### Written task
Rename "resolution" to "size" in the stretch from the start of the entries through the line containing "pos(415,502)", and leave everything else unchanged.

(Data entries)
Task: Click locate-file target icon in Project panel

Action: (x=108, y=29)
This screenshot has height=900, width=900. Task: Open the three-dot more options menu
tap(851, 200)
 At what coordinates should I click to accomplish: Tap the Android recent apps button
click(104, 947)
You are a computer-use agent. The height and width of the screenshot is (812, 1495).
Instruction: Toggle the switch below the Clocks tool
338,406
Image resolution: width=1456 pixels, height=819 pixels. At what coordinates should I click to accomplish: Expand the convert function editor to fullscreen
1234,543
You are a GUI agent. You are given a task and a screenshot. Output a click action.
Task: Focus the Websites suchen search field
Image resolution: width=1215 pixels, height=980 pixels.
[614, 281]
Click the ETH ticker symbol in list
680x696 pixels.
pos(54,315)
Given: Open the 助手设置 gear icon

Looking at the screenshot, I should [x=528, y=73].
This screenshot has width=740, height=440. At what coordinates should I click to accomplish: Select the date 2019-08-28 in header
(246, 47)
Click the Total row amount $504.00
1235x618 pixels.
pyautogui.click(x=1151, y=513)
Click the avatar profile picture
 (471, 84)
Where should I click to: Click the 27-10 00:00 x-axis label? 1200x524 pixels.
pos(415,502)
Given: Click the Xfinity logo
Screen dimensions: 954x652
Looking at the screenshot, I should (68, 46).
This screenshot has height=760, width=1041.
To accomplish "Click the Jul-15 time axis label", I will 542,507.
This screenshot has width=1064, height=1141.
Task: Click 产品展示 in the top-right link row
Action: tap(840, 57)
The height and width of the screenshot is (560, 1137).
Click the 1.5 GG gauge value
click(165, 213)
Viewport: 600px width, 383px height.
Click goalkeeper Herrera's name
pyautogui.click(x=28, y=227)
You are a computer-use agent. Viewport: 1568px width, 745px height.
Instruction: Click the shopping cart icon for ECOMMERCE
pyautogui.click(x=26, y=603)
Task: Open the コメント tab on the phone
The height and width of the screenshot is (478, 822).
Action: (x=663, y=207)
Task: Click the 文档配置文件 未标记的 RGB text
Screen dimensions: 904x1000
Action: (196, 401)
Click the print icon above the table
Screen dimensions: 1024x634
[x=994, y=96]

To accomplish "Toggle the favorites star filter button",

### Expected output
Task: Click locate-file target icon in Project panel

Action: (x=108, y=29)
This screenshot has height=900, width=900. Task: Open the three-dot more options menu
tap(851, 200)
 At what coordinates should I click to accomplish: Tap the Android recent apps button
click(104, 947)
You are a computer-use agent. The height and width of the screenshot is (812, 1495).
Instruction: Toggle the switch below the Clocks tool
338,406
Image size: width=1456 pixels, height=819 pixels. At what coordinates should I click to accomplish: Expand the convert function editor to fullscreen
1234,543
You are a GUI agent. You are given a task and a screenshot. Output a click action.
Task: Focus the Websites suchen search field
Image size: width=1215 pixels, height=980 pixels.
[614, 281]
Click the ETH ticker symbol in list
680x696 pixels.
pos(54,315)
Given: Open the 助手设置 gear icon

Looking at the screenshot, I should [x=528, y=73].
This screenshot has width=740, height=440. At what coordinates should I click to accomplish: Select the date 2019-08-28 in header
(246, 47)
Click the Total row amount $504.00
1235x618 pixels.
pyautogui.click(x=1151, y=513)
Click the avatar profile picture
 (471, 84)
Where should I click to: Click the 27-10 00:00 x-axis label? 1200x524 pixels.
pos(415,502)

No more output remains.